The VLM-powered ATR proved largely successful at identifying most of the ordnance, though it had some difficultly differentiating ordinance with similar visual characteristics, as expected. “The system did reasonably well,” said Palladino. “We were able to use our system with very minimal work to update search parameters, and we didn’t have to use thousands of images to create a new model to identify the new desired targets. This drastically cuts down the time required to apply our ATR system to a new task.”

These results will be published in the proceedings of the 37^th annual Innovative Applications of Artificial Intelligence conference (IAAI-25).

Extending the System to Teaming Scenarios

Consider the scenario where a ground teammate (human or robot) is moving through a potentially treacherous environment. An aerial teammate (drone) could watch out for nearby hazards and help the ground teammate navigate safely.

Palladino and team are extending the VLM-based ATR system to improve situation awareness in teams and are calling it: Collaborative Hazard Awareness and Recognition of Terrain (CHART).

The flexibility of the VLM means that one day the system can help a bomb defusing specialist navigate an airfield, with updates like “look out, you’re approaching a grenade at your 2 o’clock”. The next day, the system can help a ground robot navigate an urban environment and avoid tumbling down subway stairs or off a bridge when the ground robot’s forward-facing camera may not be able to see occluded hazards.

The team demonstrated their CHART teaming prototype at Dragon Spear 2024. The invitation-only event, which is sponsored by United States Special Operations Command, is designed to explore emerging technologies to detect, counter, surveil, and decontaminate chemical, biological, radiological, and nuclear threats in operational scenarios.

User Experience

“We’re making this easy to use” said Palladino. Non-technical users may not intuitively know the best way to use language to describe a target of interest. What if a word has multiple meanings? What if a concept can by visualized many ways, but the user has only one in mind?

His team is developing a tool that analyzes the user’s initial target description and provides feedback and guidance on how to refine the description, before executing the mission, to improve ATR performance.

These user feedback results will be published in the proceedings of the SPIE Automatic Target Recognition XXXV conference.

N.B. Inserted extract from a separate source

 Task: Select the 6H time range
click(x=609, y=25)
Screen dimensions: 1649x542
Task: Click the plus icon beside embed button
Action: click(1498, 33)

Taking Tech into the World

Going forward, Palladino and his team intend to continue refining the technology to enhance its accuracy and ability to quickly update desired and nuanced targets on the fly.

The potential applications for instant ATR retargeting are substantial. Soldiers in combat settings could connect directly with a drone or satellite-based ATR to identify specific targets or dangers around a corner, for example.

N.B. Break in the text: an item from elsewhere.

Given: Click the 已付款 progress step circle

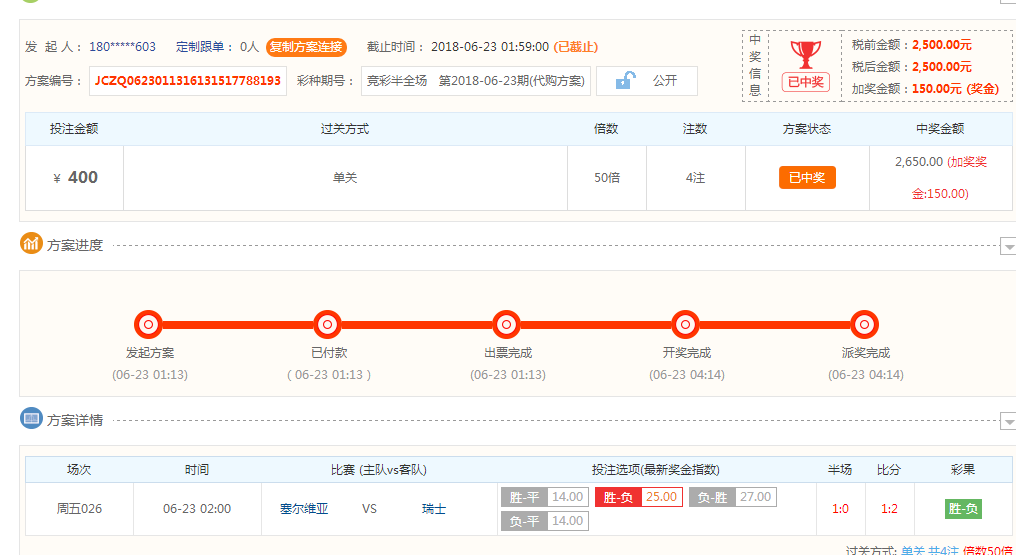Looking at the screenshot, I should coord(327,324).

Emergency responders could use the system to identify a lost child in a crowded amusement park based solely on a description of the child’s height, hair color, and clothing.

And, as in the movies, law enforcement officers could update via their on-person radios a search through public surveillance camera footage to find a known suspect who may have changed his appearance with a hat and sunglasses.

“Almost any computer vision task could be enhanced by leveraging these powerful VLMs, and we’re excited to continue expanding our capabilities” said Palladino.